- Qu'est-ce qui t'arrive ?
La voix de Newt, bien que toujours faible, était empreinte d'une inquiétude marquée, tout comme son regard des abysses. Il fixait Stiles qui avait réussi sa première sortie sans se faire mordre et en plus de ça, en ramenant tout ce qu'il avait pu trouver en termes de nourritures et d'objets utiles, deux jours plus tôt. Il avait repéré quelques endroits inexplorés, non exploités par la plupart des survivants qui, depuis, devaient avoir passé l'arme à gauche. Ou bien sans doute faisaient-ils désormais partie des morts-vivants qui sillonnaient la ville, sans âme, dirigés par un appétit sans faim et sans fin.
Oui, Stiles avait réussi et ne s'était vraiment pas mal débrouillé pour un nouveau dans ce monde qu'il ne connaissait encore que très mal. Pour autant, il semblait à Newt que sa santé commençait lentement à décliner. Outre sa peau devenue pâle et les cernes qui creusaient ses yeux, c'était son air éteint et ses mouvements frénétiques qui commençaient sérieusement à inquiéter Newt. Les premiers jours, ça allait, et Stiles paraissait simplement canaliser son stress.

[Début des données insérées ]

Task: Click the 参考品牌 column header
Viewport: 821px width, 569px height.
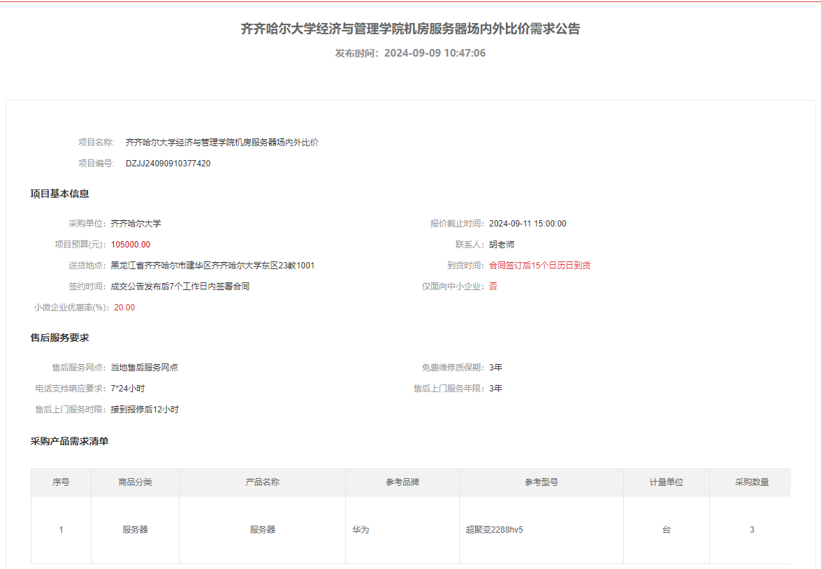Action: tap(402, 482)
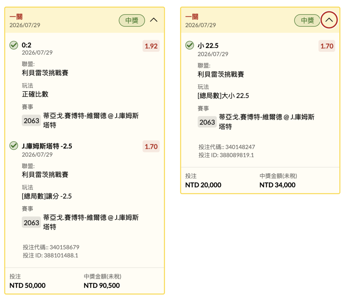This screenshot has height=297, width=349.
Task: Click stake amount NTD 20,000
Action: coord(203,185)
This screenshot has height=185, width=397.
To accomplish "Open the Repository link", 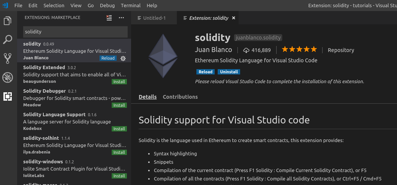I will click(x=341, y=50).
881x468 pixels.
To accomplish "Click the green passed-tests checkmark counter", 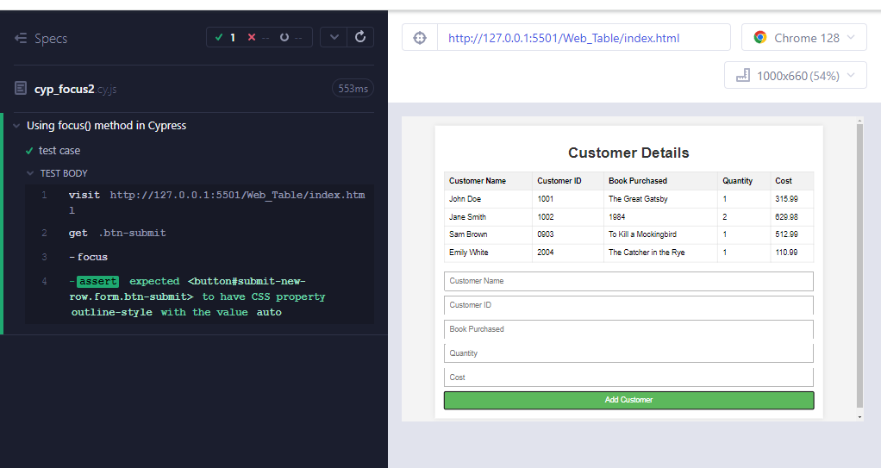I will [x=226, y=38].
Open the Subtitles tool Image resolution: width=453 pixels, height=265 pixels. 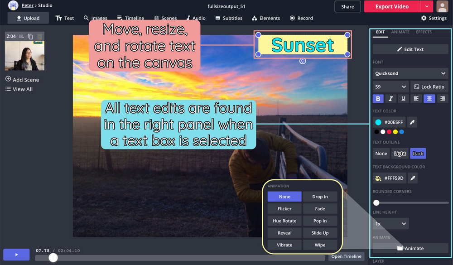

Mais là… Il avait l'air de perdre pied. Là encore, le brun tapotait de manière maladive l'espèce de vieux stylo qu'il avait trouvé l'autre jour et qu'il avait tenu à ramener au Q.G, comme il aimait à l'appeler.
Newt fronça les sourcils en voyant que son colocataire ne lui répondait pas. Stiles ne lui avait pas donné l'impression de l'avoir entendu. Il n'avait esquissé aucun mouvement à part son tapotage intempestif et n'avait pas détourné son regard fixé sur le stylo. Il l'appela, encore, en vain. Alors, il se redressa en grimaçant et retint un gémissement alors que sa blessure – qui mettait beaucoup trop de temps à guérir – le tirait atrocement. Après de longs essais, il réussit finalement à se rapprocher de Stiles et lui toucher l'épaule. Le brun sursauta violemment et tourna brutalement la tête vers le blondinet.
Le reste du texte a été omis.